Since the first sub-chamber 142a and the second sub-chamber 142b are partitioned by the second partition baffle 144 as described above, when the cooling cycle is started, the refrigerant in the first sub- It can be seen that all of the refrigerant in the second sub-chamber 142b will flow only to the tubes 11 in the X-region heating and the refrigerant in the second sub-chamber 142b will flow only to the tubes 12 in the Y-

On the other hand, it can be seen that, in the heating cycle, the refrigerant in the tubes 11 in the X-region heat conduction flows only to the first sub-chamber 142a and flows only to the Y-region rear heat tubes 12.

The second compartment baffle 144 may be inserted into the second compartment baffle hole 116 formed in the body 110. However, unlike the first compartment baffle 143, the second compartment baffle 144 may not be inserted into the cover 120.

14, the second compartment baffle 144 may be held in contact with the inner surface 120a of the cover 120, instead of penetrating the cover 120. [ This is for convenience of assembling the second compartment baffle 144 and the idea of the present invention is not necessarily limited to such a coupling structure and the second compartment baffle 144 may be formed in the same manner as the first compartment baffle 143, 110 and the cover 120, respectively.

With this structure, consequently, the mixing chamber 141 is defined by the body 110, the cover 120, the cover baffle 130, and the first compartment baffle 143, and the first sub- The second sub-chamber is defined by the cover 110, the cover 120, the first compartment baffle 143 and the second compartment baffle 144 and the second sub-chamber is defined by the body 110, the cover 120, The compartment baffle 144, and the cover baffle 131. As shown in Fig.

The refrigerant can be introduced into the mixing chamber 141 through the inlet pipe 300 at the time of operating the cooling cycle. The refrigerant introduced into the mixing chamber 141 may be primarily mixed in the mixing chamber 141. The refrigerant flowing through the inlet pipe 300 at the time of operating the cooling cycle has both the vapor phase and the liquid phase, and thus the efficiency of distribution and heat exchange can be improved by properly mixing in the mixing chamber 141. The mixed refrigerant can flow into the supply chamber 142 through the cooling distribution pipe 600.

The cooling distribution pipe 600 is for supplying the refrigerant of the mixing chamber 141 to the supply chamber 142 and is connected to the first compartment baffle 143 to communicate the mixing chamber 141 and the supply chamber 142 And has a plurality of distribution holes 680.

The cooling distribution pipe 600 may have a tubular shape that is opened to have an inlet and an outlet.
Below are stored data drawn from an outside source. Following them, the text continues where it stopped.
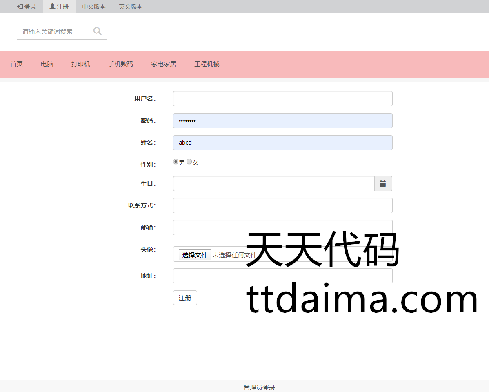
Task: Switch to 中文版本 language
Action: [x=94, y=7]
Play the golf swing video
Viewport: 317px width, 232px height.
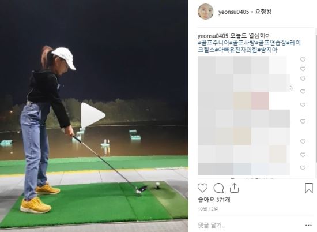click(x=93, y=115)
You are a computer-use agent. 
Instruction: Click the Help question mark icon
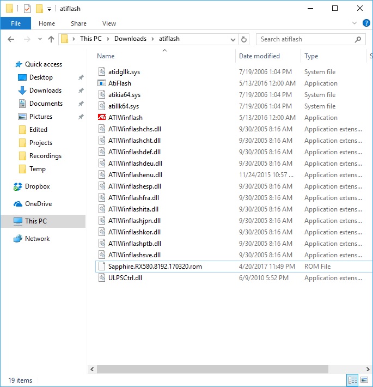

It is preferable that the cross sectional area of the cooling distribution pipe 600 is formed to be 15% to 30% of the cross sectional area of the first chamber 140.

The cap 690 is coupled to the outlet of the cooling distribution pipe 600 so that the refrigerant can be prevented from flowing out. The cooling distribution pipe 600 and the cap 690 may be formed of aluminum, and the cooling distribution pipe 600 and the cap 690 may be brazed.

The distribution hole 680 of the cooling distribution pipe 600 may be provided at least one position corresponding to the first sub-chamber 142a and the second sub-chamber 142b. In the embodiment of the present invention, two distribution holes 680a are provided in the first sub-chamber 142a and one distribution hole 680b is provided in the second sub-chamber 142b.

The size of the distribution hole 680a provided in the first sub-chamber 142a and the distribution hole 680b provided in the second sub-chamber 142b are determined considering the pressure of the refrigerant in the cooling distribution pipe 600 can be different.

However, since the refrigerant can travel farther away due to the large pressure inside the cooling distribution pipe 600, the size of the distribution hole 680a provided in the first sub-chamber 142a is larger than that of the second sub- The size of the distribution hole 680b may be larger than that of the distribution hole 680b.

These distribution holes 680 may be preferably formed to face the central partition 111.

As a result, even if only one inlet pipe 300 is provided at the longitudinal end of the first header 100, the refrigerant flowing into the first chamber 140 through the inlet pipe 300 is evenly dispersed And can be distributed to the tubes 11 of the heat conduction.

In particular, by partitioning the first sub-chamber 142a and the second sub-chamber 142b by the second partition baffle 144, the refrigerant of the first sub-chamber 142a and the refrigerant of the second sub- Distribution can be blocked.

This means that the pressure and flow of the first sub-chamber 142a and the pressure and flow of the second sub-chamber 142b do not affect each other. Therefore, it is possible to easily design the position, number, size, etc. of the distribution hole 680 of the cold distribution pipe 600 for the even distribution of the coolant.

4 and 6, the cooling distribution pipe 600 includes an outer wall 610, an inner space 620 provided inside the outer wall 610, and an inner space 620 protruding from the outer wall 610. [ A plurality of ribs 640, 650, 660, 670 may be provided.

The plurality of ribs 640, 650, 660 and 670 are formed on the support ribs 640, 650 and 660 protruding from the outer wall 610 and supported on the inner surface of the first header 100 to separate the outer wall 610 from the inner surface of the first header 100 And stopper ribs 670 that can limit the depth of insertion of the tubes 10.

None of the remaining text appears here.